Hope and Gratitude: Moving Closer to a Cure for Duchenne
As I type this, my heart is filled with hope. A horizon that we could barely see 12 years ago has arrived. When our son Hawken was diagnosed with Duchenne Muscular Dystrophy 12 years ago, we felt lost and scared. By forming CureDuchenne we took on the challenge of finding a cure for this horrible disease that has no treatment, no cure and receives little government funding.
This effort ignited in us a sense of hope but it seemed that progress was so far away. That distant horizon is getting closer.
Yesterday, BioMarin Pharmaceutical submitted a New Drug Application or NDA with the U.S. Food and Drug Administration for its drug, drisapersen — the very first for a possible therapy for Duchenne Muscular Dystrophy.
Drisapersen is designed to slow the progression of the disease by skipping over faulty sections of genetic code that prevent the formation of essential building blocks of healthy muscles. This first drug is developed to treat those Duchenne patients who are amenable to skipping exon 51, about 13% of all those afflicted with Duchenne.
No other Duchenne treatment has ever reached this stage in the United States. For us, after 12 years of hard work, the NDA is big news. It is an unprecedented step toward our ultimate goal: finding a cure for Duchenne. Although this is an important milestone, drisapersen must first receive FDA approval before this drug will be available to our sons.
CureDuchenne’s early support of Prosensa, which was later acquired by BioMarin, was a risk, and it has paid off. It’s easy to find support when research looks promising. The hard part is analyzing the early-stage options and choosing the right direction.
We are proud to have not only supported drug development by Prosensa, but Sarepta Therapeutics and PTC Therapeutics, which concentrate on rare diseases like Duchenne. These three companies are the furthest along in development of potential treatments for Duchenne. In fact, we have funded seven Duchenne research projects that have advanced to human clinical trials. We provided more than $2 million in funding for Prosensa’s drug development programs.
While drisapersen will not help my son’s mutation of Duchenne, hopefully it will help thousands of other boys. My heart races for those parents whose sons could benefit from this drug, and also for Sarepta Therapeutics’ drug etiplersen which treats the same population of those impacted with Duchenne that need to skip exon 51, as well as a different set of those impacted with Duchenne that need PTC’s drug.
I’m very grateful and proud of my family and close friends who provided the early funding to Prosensa, Sarepta and PTC. Even though these drugs will not help my son, this generous and compassionate group of friends and family shared our vision that all boys would have a treatment…even if it meant one boy at a time. It’s been a joy to see all the boys that are able to participate and benefit from this generosity by being included in all of these trials.
Thank you to BioMarin for your commitment to help boys and young men living with Duchenne. We share your determination to find a cure.
Thank you to everyone at Prosensa and all the researchers who have been working so hard to get drisapersen this far.

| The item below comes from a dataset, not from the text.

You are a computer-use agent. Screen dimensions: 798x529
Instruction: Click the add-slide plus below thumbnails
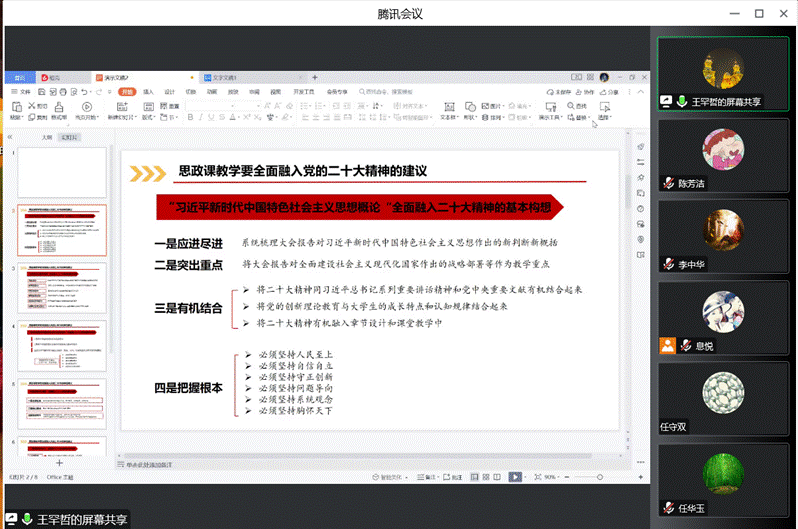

We are grateful for Hans Schikan and Gerard Platenburg, both former CEOs of Prosensa.
Thank you to all our donors who helped us fund this critical research. It is because of your support we have been able to help accelerate the drug development process and get us closer to finding a cure.
The support that we have received over the past 12 years has humbled and inspired us, and from the bottom of my heart, I am grateful.
And most of all, thank you to all of the boys, young men and those few girls who are living with Duchenne…you are the true heroes.
I’m proud to say that today is a day of hope for Duchenne families.